As fortes concepções morais associadas à contracepção de emergência podem afastar potenciais usuárias do método e denegrir quem já o utiliza. Daí a importância do website Pílula de Emergência no sentido de informar e desconstruir mitos e equívocos. A ferramenta eletrônica mostra que os contraceptivos de emergência com levonorgestrel, disponíveis no Brasil, apresentam eficácia de prevenção da gravidez de 59% a 95%, e esclarece, entre outras coisas, que o medicamento é seguro, não é abortivo (não interrompe uma gravidez já estabelecida), não previne a AIDS ou outras DSTs e não funciona para as relações sexuais mantidas depois que for tomado. Além disso, tira dúvidas quanto a efeitos colaterais, como uma adolescente pode conseguir o medicamento, e o que o farmacêutico ou balconista pode fazer para esclarecer as dúvidas da consumidora da pílula de emergência.

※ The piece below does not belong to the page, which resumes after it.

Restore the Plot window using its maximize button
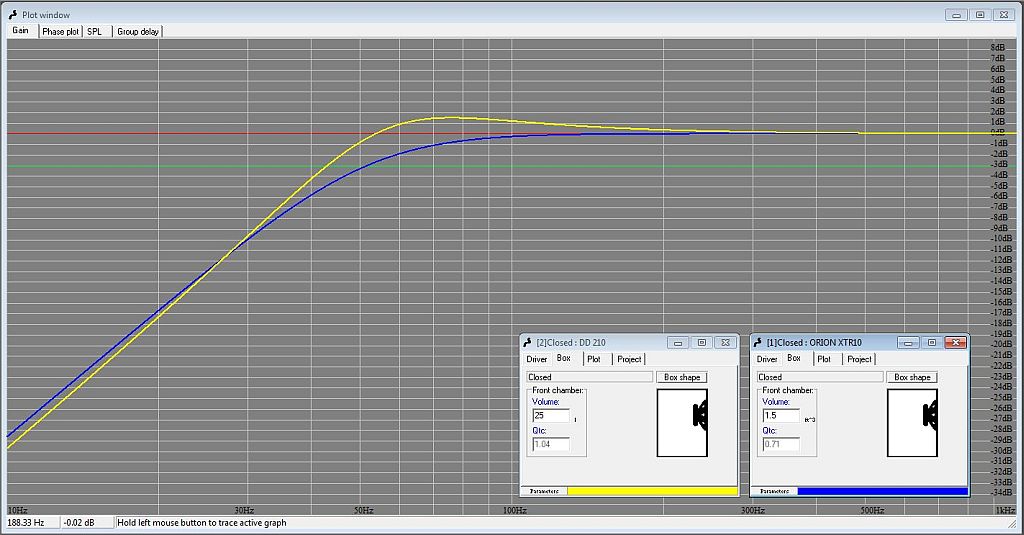 click(980, 15)
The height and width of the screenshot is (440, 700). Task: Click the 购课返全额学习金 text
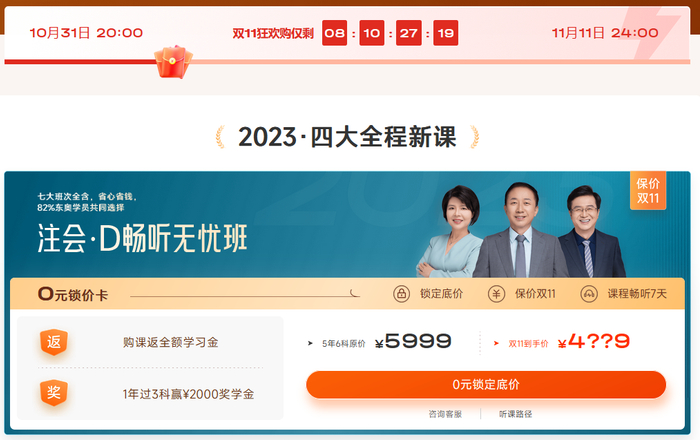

Diante de um quadro de desconhecimento técnico em relação à CE, que resulta na baixa propagação de informações confiáveis sobre o contraceptivo, o site se soma a outros esforços empreendidos em prol de uma melhor divulgação do método. “Esperamos principalmente promover uma reflexão sobre a postura do profissional no atendimento ao público, pautada no cuidado, no respeito ao outro e na ética profissional”, finaliza Elaine Brandão.